A few thoughts that rolled through my mind as a late meal from Taco Time rolled through my digestive system at 6AM...

-If my dad's side of the family is the Utah Jazz, then losing both my grandparents last year was kind of like Stockton and Malone retiring.  You knew it was going to happen, and you knew that things would never be the same afterwards.  But thanks to a few draft picks and free agent signings (IE, births to my cousins in Oregon, my sister getting married), the team will eventually claw its way back to contention, even if we miss the playoffs for a season or two in the meantime.

-More than ever, I want the real Utah Jazz to win an NBA title, if only because I never want to hear the folks on the radio have to debate whether our state's first major pro sports title is this week's Real Salt Lake MLS triumph or the Utah Stars' ABA title back in 1971.

-It's more important than ever that we find opportunities to laugh at ourselves.  Fortunately, we have the Internets.

-(WARNING: POTENTIALLY SEXIST COMMENT ALERT) I used to think that the most obvious sign of the Apocalypse was a middle-aged woman driving a white Mercedes SUV.  Now I am more inclined to think it is the blond 20-year-old trophy wife driving her only child around in a black Cadillac Escalade.  (And yes, this observation is at least partially based in petulant jealousy...of the wife, not the Escalade.)

-(MAKE-UP COMMENT TO ATONE FOR PREVIOUS OFFENSE) Men are stupid.


-I made a big deal out of getting bumped from my singles ward at the end of last year.  I think the reason I made a big deal out of it was that deep down I knew how socially dependent I had become on the membership, which was not a good thing.  Now, a year later, I think I have officially passed the point where even if invited, I wouldn't go back.  Because that would kind of feel like going back to Prom.

-Leaving the aforementioned ward may have been a shock to the social system, but the aftermath has reinforced the value of my immediate family and longtime friends.  IE, the people I will still know and love ten years from now, as opposed to ten days from now.  Spending less time at ward activities has meant more time with them, and I'd venture to say it's been time well spent.

-I am very grateful to be back teaching again, in spite of the associated hassles.  Still, it might be time to start putting a few more restrictions on student paper topics.  This was never a problem for my first five years of teaching, until one intrepid student decided to write his division/classification paper on the Kama Sutra.  This semester, of 40 persuasive argument papers, a record seven papers have been written on some aspect of drug legalization, including four that specifically advocate the legalization of weed.

Sigh.

Here is an actual comment I made on one of the aforementioned papers:

"To put it simply, if you want to  overcome the stigma attached to pot, you should probably avoid basing half of your evidence on material from a source called 'Half-Baked: a Pot-u-Mentary.'"

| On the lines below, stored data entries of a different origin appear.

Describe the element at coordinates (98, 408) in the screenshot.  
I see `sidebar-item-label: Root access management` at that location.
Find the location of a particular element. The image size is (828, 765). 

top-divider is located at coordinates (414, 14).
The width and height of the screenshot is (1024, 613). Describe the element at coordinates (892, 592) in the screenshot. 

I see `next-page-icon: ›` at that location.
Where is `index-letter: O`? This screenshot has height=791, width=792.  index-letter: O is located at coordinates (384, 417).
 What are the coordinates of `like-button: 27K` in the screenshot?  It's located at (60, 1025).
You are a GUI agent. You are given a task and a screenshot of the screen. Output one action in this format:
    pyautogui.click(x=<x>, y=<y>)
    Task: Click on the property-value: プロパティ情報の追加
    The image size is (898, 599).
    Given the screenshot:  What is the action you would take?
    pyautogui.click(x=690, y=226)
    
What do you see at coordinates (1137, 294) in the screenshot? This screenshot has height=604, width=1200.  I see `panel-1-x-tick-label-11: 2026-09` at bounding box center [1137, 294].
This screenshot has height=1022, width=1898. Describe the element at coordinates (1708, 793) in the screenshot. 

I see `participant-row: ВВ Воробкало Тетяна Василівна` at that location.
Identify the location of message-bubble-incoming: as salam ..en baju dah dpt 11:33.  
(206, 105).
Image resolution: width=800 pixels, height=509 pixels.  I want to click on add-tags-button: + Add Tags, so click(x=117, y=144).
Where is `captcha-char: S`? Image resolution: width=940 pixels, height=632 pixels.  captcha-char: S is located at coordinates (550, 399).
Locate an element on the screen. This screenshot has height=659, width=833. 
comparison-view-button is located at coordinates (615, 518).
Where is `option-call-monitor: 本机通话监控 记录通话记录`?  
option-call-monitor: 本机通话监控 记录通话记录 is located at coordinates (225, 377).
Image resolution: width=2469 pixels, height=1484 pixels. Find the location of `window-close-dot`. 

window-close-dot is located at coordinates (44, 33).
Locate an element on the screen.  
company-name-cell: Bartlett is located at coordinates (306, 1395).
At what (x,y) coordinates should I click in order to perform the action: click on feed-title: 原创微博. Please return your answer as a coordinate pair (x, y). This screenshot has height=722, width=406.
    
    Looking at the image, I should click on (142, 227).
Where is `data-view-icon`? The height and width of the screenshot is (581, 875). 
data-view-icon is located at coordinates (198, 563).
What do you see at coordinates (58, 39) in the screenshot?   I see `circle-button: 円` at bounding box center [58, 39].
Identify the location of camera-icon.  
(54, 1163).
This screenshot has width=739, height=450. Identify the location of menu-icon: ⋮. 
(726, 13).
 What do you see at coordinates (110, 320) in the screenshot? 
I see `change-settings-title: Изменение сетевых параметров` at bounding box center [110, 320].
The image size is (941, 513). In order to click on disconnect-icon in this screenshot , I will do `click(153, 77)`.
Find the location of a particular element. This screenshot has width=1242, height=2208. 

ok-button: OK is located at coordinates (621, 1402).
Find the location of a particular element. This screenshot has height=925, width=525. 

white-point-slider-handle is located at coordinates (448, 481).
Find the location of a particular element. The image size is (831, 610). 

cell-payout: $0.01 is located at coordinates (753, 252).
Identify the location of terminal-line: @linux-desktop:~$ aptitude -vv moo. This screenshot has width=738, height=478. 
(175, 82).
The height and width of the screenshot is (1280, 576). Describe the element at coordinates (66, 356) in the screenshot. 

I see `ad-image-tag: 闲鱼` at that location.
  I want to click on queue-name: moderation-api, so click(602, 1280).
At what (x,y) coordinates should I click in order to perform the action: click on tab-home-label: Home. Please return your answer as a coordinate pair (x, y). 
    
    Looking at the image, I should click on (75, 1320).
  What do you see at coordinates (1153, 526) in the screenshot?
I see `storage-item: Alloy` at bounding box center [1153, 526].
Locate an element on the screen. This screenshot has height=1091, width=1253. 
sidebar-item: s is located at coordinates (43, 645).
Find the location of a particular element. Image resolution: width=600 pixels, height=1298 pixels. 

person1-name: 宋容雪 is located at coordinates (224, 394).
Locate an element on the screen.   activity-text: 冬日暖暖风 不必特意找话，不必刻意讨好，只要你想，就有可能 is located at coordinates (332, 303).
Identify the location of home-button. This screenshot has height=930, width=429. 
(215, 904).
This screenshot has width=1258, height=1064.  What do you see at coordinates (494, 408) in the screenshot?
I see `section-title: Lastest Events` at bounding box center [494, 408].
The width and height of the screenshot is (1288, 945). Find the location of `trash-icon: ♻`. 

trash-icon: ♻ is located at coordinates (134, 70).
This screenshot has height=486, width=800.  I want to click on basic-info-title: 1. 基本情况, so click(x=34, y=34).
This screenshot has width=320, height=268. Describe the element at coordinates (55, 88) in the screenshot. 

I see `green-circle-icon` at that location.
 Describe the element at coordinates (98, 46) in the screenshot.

-We're only four episodes in, but I am thankful for the return of "V" to prime time television, if only because it serves to remind me that I'm not the only guy out there who can be suckered into supporting a clandestine alien invasion through nothing more than a pretty face and a tailored jumpsuit.


-I'm very grateful for long winding back highways like the PCH in California and Highway's 32 and 34 in Idaho.  There's nothing like getting a little open road perspective at 70mph as the wind whips through your (imaginary) hair and you drive by some of the great back road icons of Blue Highway America.

-Getting laid off from KJZZ cost me some financial security and the chance to get on TV once a week, but in the time since, I've been able to write a book and develop a new career, neither of which would have happened had I still been surviving on four hours of sleep a day.

-Life will always have its frustrations, and I'll always have plenty of reasons to gripe.  But if you understand that life is about agency, and not about justice, the pill is a bit easier to swallow.  Besides, in the end, if you can still relate your existence to a Fine Young Cannibals song, you're probably doing OK.